L'image reste à ses yeux chimère, puisque d'images, il n'y en a, à proprement parler, jamais. Toute image étant un mythe, a coutume de dire Godard, puisque pour en faire une, il en faut deux autres qui elles-mêmes n'en sont qu'à la condition de naître de deux autres images. Godard interroge ainsi aussi bien l'iconoclasme, la pratique du monochrome, la nuit en historien des images, en peintre, coloriste qui sait que voir, les rapports entre l'appareil optique et le monde extérieur ne vont jamais de soi, relèvent du documentaire aussi bien que de la fiction du point de vue des théories scientifiques elles-mêmes.
La curiosité et la symbiose avec tous les éléments qui participent du cinématographe, le goût de l'expérimentation protègent le cinéaste de tous les académismes. Y compris dans sa période militante au sein du groupe Vertov, ce en quoi il se distingue de bien des cinéastes politiques, Godard ne répète pas des mantras écrits par des bureaux de censure d'un parti, mais cherche à dire le monde avec des moyens cinématographiques nouveaux.
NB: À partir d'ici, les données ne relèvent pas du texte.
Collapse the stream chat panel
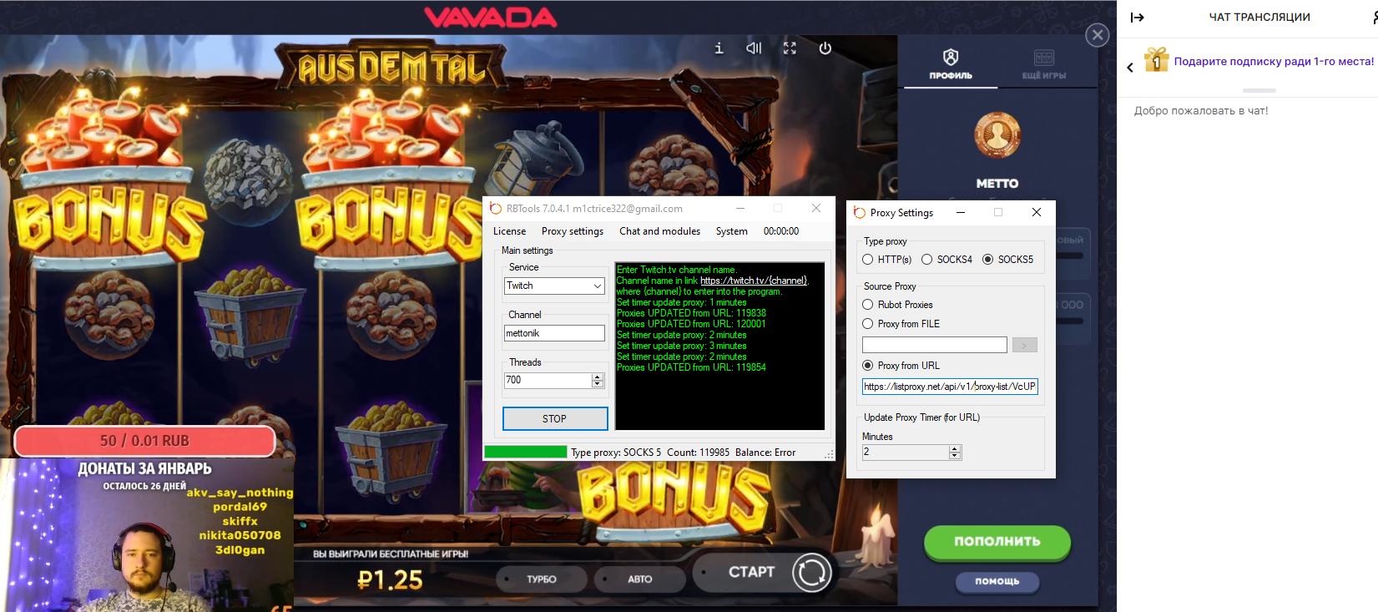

Ses connaissances des moyens techniques et des multiples facteurs sociaux, matériels de l'écriture d'un scénario, du financement d'un film, de la réalisation et de la distribution, lui permettent de s'affranchir du mythe du créateur séparé de la société. Tel n'est pas toujours le cas pour nombre d'artistes, ainsi que l'écrit Adorno dans son Essai sur Wagner, le penseur allemand proche de l'esprit du réalisateur suisse par ses analyses qui prennent en compte toutes les données nécessaires à la critique du compositeur, le caractère social et historique, le matériau hérité et choisi par le compositeur, l'analyse des partitions, les faiblesses techniques du musicien participant de ses égarements, de ses abandons au mythe. Puisqu'il ne s'agit plus pour Wagner de critiquer ce dernier, de s'en affranchir, mais de faire corps avec lui, de le désirer et de le réaliser tel qu'il est jusque dans ses conséquences les plus tragiques, celles qui aboutissent à la guerre de l'homme contre l'humain.
L'époque de la mise sous cloche où chacun a été assigné à résidence et l'état de tentative de reconstitution du modèle totalitaire n'a pas tant désespéré Godard, qu'il y a vu l'occasion d'une clarification des débats où les arts princeps, qu'il a toujours eu en point de mire de ses films, architecture, sculpture et dessin, musique, peinture et poésie, reviennent au premier plan. Là aussi contre Wagner et ses visions ouvertes à partir d'un modèle fermé, soit l'accumulation de c'est ainsi n'acceptant en guise d'ouverture et d'interprétation du passé que l'ajout d'une couche superficielle d'accords quand Godard ne cesse de bousculer les arts et leurs mélanges immergés dans la société de son temps.